▸ Task item
Once the pictures are set aside, retype the remaining entries exactly.

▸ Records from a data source
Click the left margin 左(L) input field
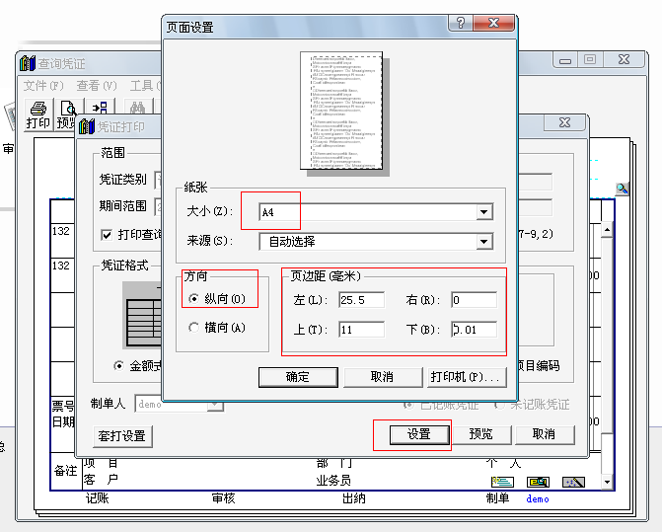Image resolution: width=662 pixels, height=532 pixels. (x=361, y=300)
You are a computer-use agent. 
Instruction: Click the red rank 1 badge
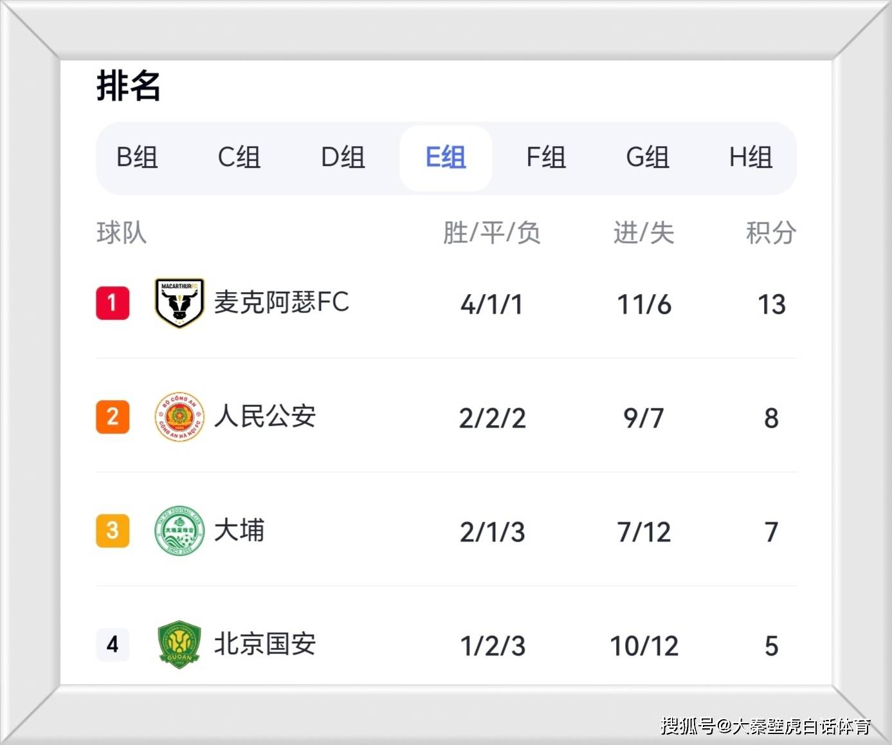click(x=113, y=304)
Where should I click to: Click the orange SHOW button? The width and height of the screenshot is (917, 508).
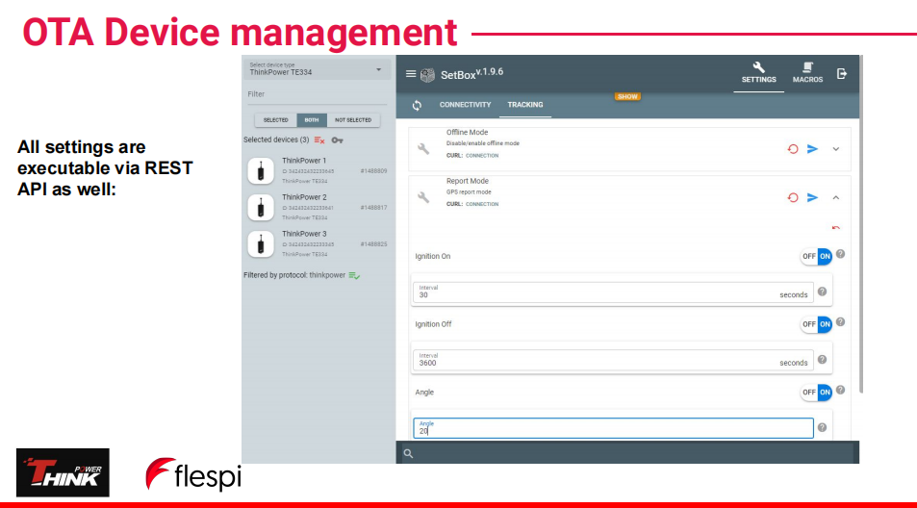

▸ Solution for this task
Click the left margin 左(L) input field
Image resolution: width=662 pixels, height=532 pixels. (x=361, y=300)
You are a computer-use agent. 
Instruction: Click the red rank 1 badge
click(x=113, y=304)
Where should I click to: Click the orange SHOW button? The width and height of the screenshot is (917, 508).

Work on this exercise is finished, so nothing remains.